[WRITTEN PROBLEM A]: Transcribe the CORD-19 notebook excerpt below in full, reproducing every character as it appears.

# Part 1: Remove those articles from CORD-19 which are not in CORD-19-on-FHIR.

## Inputs and outputs

In [150]:
DATA_PATH = "./dataset/metadata.csv" #source: https://www.kaggle.com/allen-institute-for-ai/CORD-19-research-challenge?select=metadata.csv
FHIR_DATA_PATH = "./dataset/PUBMED/" #"unzip the "PUBMED.zip" for FHIR data (source; https://github.com/fhircat/CORD-19-on-FHIR)
FHIR_SUBSET_PATH = './dataset/metadata_fhir_subset.csv'  #output (intermediate result)
METADATA_WITH_OPENCITATIONS = './dataset/metadata_with_opencitations.csv' #output

### CORD-19

* metadata.csv You can download the Full metadata file from this link -  https://www.kaggle.com/allen-institute-for-ai/CORD-19-research-challenge?select=metadata.csv
* new permalink for replication: https://ai2-semanticscholar-cord-19.s3-us-west-2.amazonaws.com/historical_releases/cord-19_2020-10-12.tar.gz (results sligtly differ)

### CORD-on-FHIR

1. You can download all the PUBMED data set (.ttl file) from the CORD-19-on-FHIR GitHub.

[TASK INPUTS]:
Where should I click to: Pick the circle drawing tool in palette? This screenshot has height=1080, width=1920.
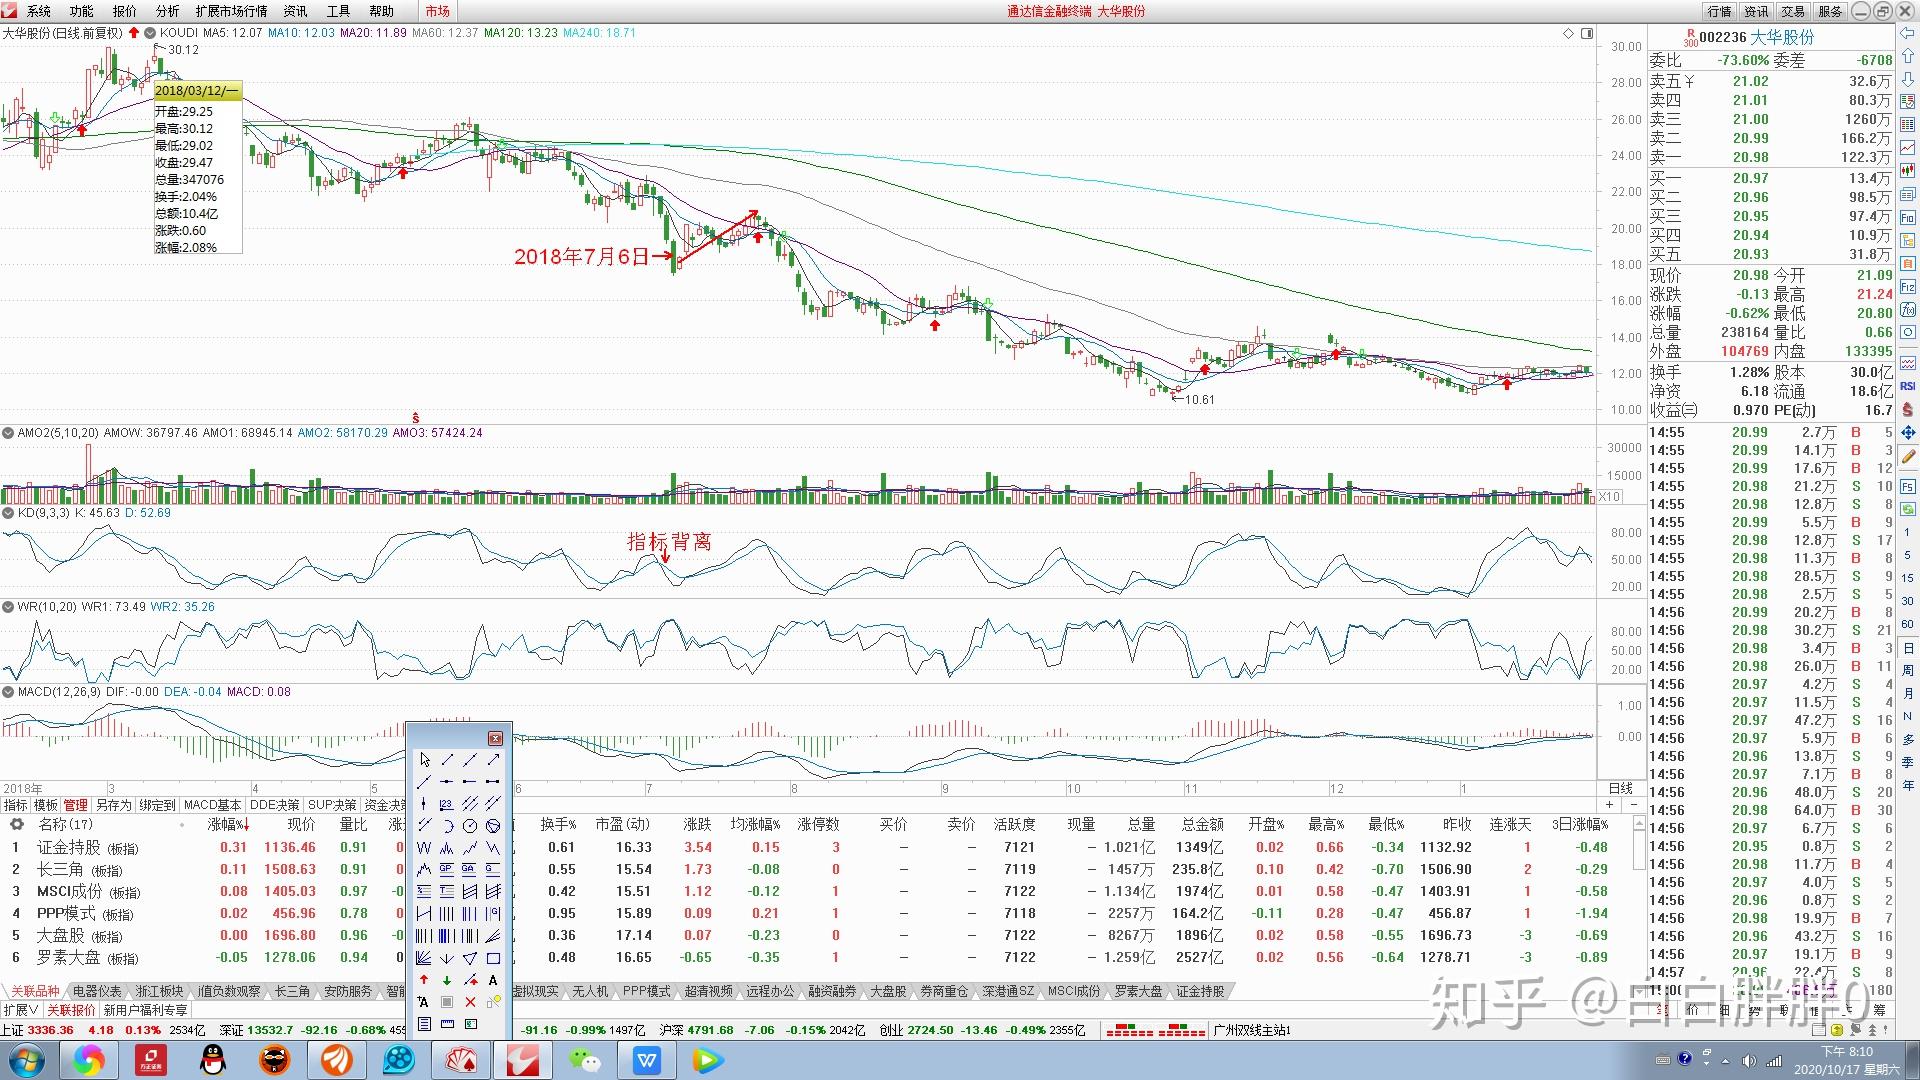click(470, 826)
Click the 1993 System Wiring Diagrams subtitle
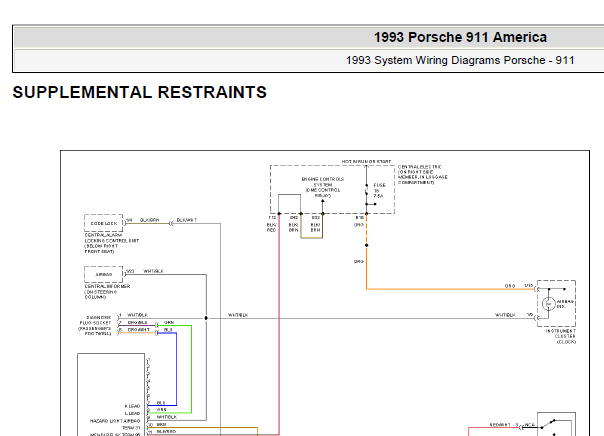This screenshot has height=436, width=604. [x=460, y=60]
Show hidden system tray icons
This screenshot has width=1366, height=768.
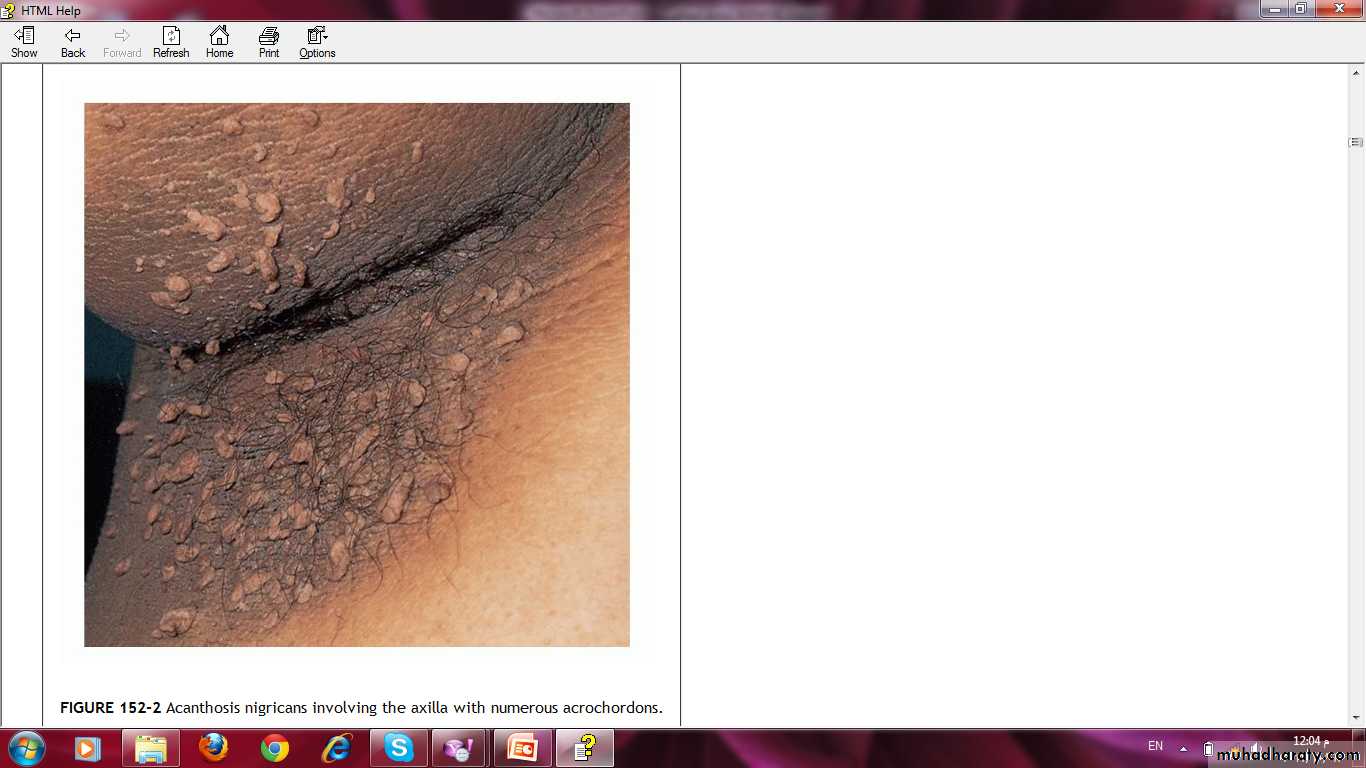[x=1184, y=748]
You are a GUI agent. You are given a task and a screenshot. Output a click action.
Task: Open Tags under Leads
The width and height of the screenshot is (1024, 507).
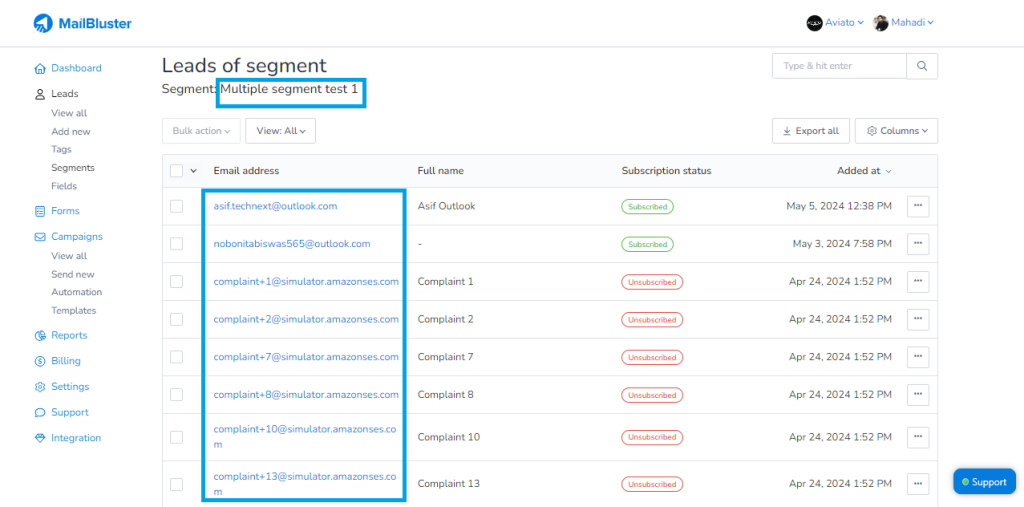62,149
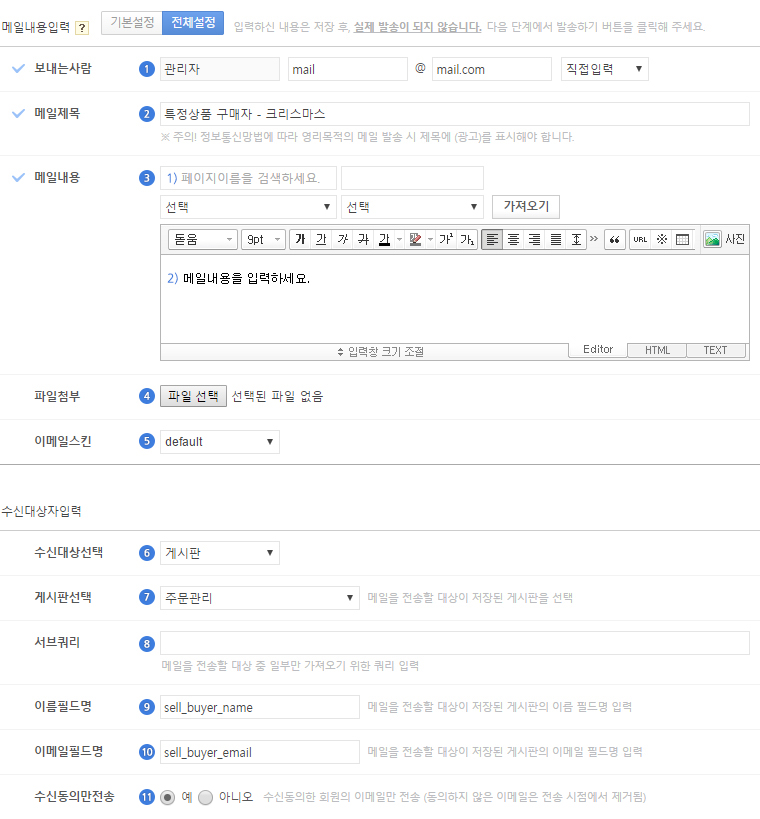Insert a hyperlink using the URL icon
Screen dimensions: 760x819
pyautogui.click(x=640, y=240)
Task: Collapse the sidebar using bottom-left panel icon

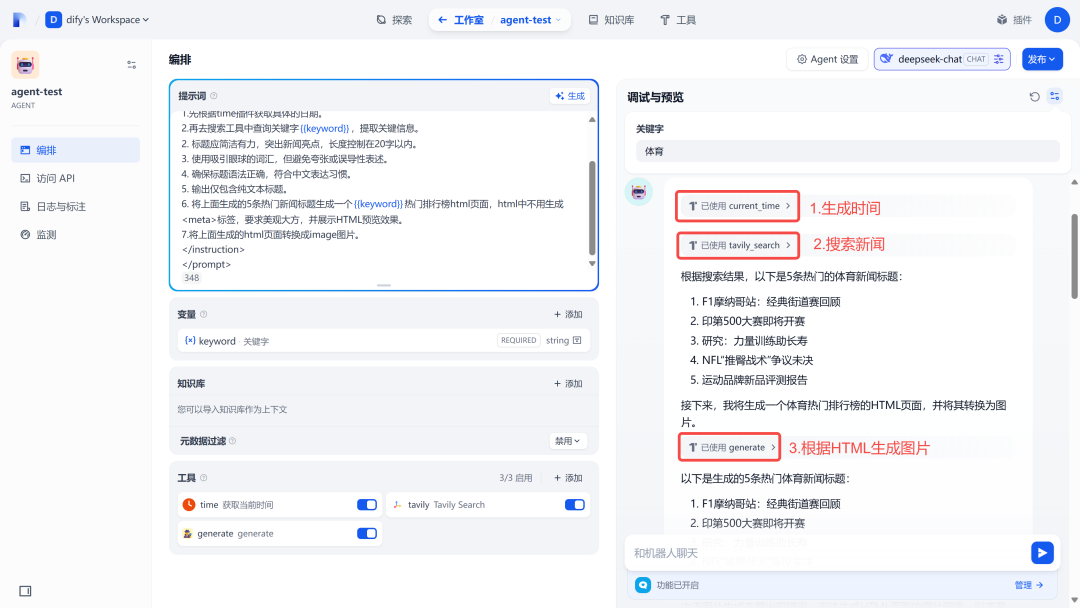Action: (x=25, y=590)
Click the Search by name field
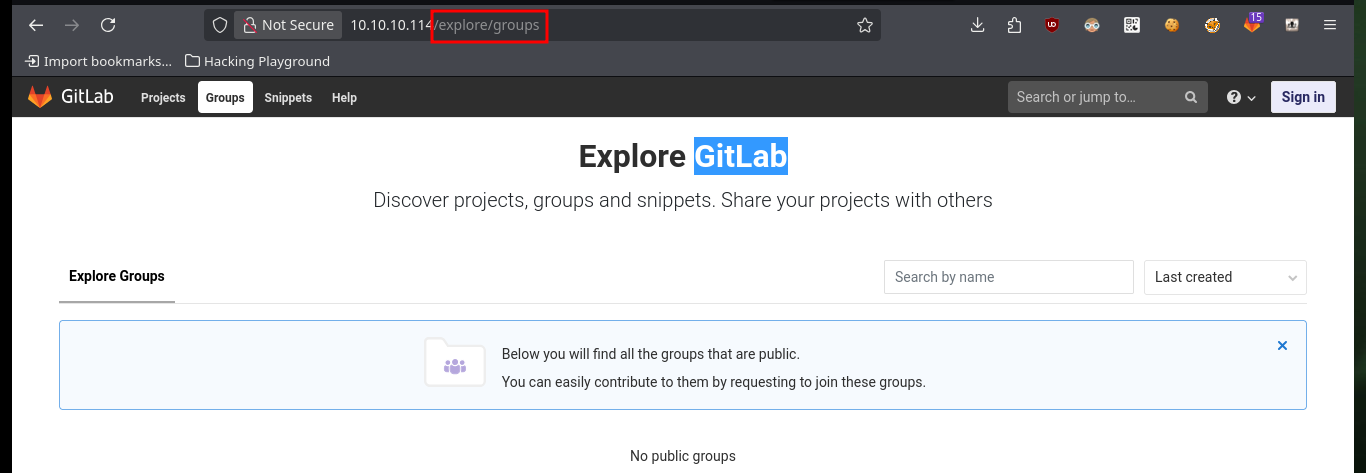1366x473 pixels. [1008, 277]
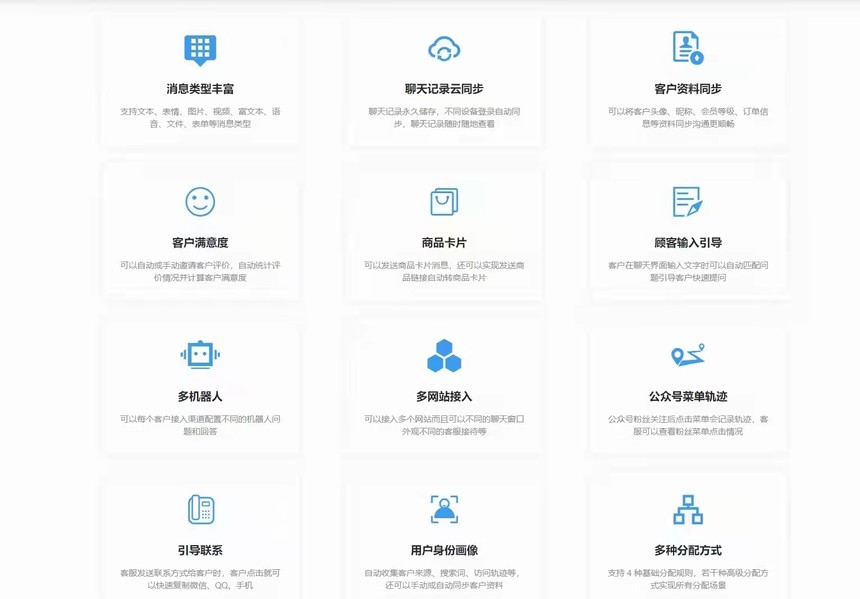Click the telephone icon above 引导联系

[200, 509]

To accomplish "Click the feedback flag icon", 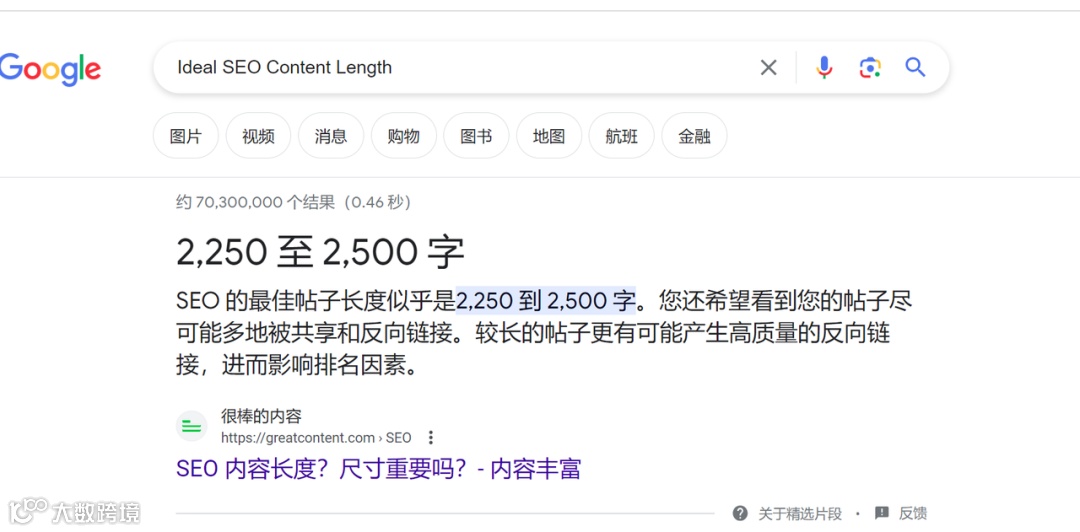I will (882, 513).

[WRITTEN PROBLEM B]: Restate word for word the lines of the records from the line with "Show hidden system tray icons" up to and including the line with "pyautogui.click(x=640, y=240)". Leave out the pictures.

[OUTPUT A]:
# Part 1: Remove those articles from CORD-19 which are not in CORD-19-on-FHIR.

## Inputs and outputs

In [150]:
DATA_PATH = "./dataset/metadata.csv" #source: https://www.kaggle.com/allen-institute-for-ai/CORD-19-research-challenge?select=metadata.csv
FHIR_DATA_PATH = "./dataset/PUBMED/" #"unzip the "PUBMED.zip" for FHIR data (source; https://github.com/fhircat/CORD-19-on-FHIR)
FHIR_SUBSET_PATH = './dataset/metadata_fhir_subset.csv'  #output (intermediate result)
METADATA_WITH_OPENCITATIONS = './dataset/metadata_with_opencitations.csv' #output

### CORD-19

* metadata.csv You can download the Full metadata file from this link -  https://www.kaggle.com/allen-institute-for-ai/CORD-19-research-challenge?select=metadata.csv
* new permalink for replication: https://ai2-semanticscholar-cord-19.s3-us-west-2.amazonaws.com/historical_releases/cord-19_2020-10-12.tar.gz (results sligtly differ)

### CORD-on-FHIR

1. You can download all the PUBMED data set (.ttl file) from the CORD-19-on-FHIR GitHub.

[OUTPUT B]:
Show hidden system tray icons
This screenshot has width=1366, height=768.
[x=1184, y=748]
You are a GUI agent. You are given a task and a screenshot. Output a click action.
Task: Open Tags under Leads
The width and height of the screenshot is (1024, 507).
62,149
Insert a hyperlink using the URL icon
Screen dimensions: 760x819
pyautogui.click(x=640, y=240)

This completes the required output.